■ Task prompt:
Rewrite the part of the material that opens with the line containing "Task: Open Inventory in the sidebar" and closes with the line containing "The width and height of the screenshot is (1092, 1094).", replacing "icon" with "button" and leaving everything else unchanged.

■ Provided records:
_ _ _ _ _ _ _

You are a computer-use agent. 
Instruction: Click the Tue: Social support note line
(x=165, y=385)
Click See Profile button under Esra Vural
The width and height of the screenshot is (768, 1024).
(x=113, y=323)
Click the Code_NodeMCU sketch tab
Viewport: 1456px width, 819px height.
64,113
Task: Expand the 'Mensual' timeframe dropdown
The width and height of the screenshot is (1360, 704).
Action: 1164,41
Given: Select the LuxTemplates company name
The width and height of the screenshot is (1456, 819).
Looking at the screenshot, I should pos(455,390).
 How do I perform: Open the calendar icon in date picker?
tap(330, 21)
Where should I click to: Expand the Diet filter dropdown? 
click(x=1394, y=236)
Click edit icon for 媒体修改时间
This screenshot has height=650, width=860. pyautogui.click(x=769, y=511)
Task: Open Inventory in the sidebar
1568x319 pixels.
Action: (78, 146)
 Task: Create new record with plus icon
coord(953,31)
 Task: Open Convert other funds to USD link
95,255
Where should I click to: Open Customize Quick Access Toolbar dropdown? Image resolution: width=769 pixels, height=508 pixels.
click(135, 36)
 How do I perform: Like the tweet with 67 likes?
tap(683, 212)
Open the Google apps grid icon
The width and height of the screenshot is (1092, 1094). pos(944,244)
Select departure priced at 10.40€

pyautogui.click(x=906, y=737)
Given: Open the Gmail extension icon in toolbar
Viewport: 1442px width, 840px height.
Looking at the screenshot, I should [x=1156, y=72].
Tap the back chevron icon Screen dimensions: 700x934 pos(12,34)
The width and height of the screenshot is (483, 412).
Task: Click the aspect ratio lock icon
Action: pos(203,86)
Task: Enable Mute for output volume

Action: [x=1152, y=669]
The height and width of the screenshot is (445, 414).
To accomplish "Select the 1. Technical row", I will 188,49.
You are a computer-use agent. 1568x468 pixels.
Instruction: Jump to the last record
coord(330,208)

_ _ _ _ _ _ _

■ Expected answer:
Task: Open Inventory in the sidebar
1568x319 pixels.
Action: (78, 146)
 Task: Create new record with plus button
coord(953,31)
 Task: Open Convert other funds to USD link
95,255
Where should I click to: Open Customize Quick Access Toolbar dropdown? Image resolution: width=769 pixels, height=508 pixels.
click(135, 36)
 How do I perform: Like the tweet with 67 likes?
tap(683, 212)
Open the Google apps grid button
The width and height of the screenshot is (1092, 1094). pos(944,244)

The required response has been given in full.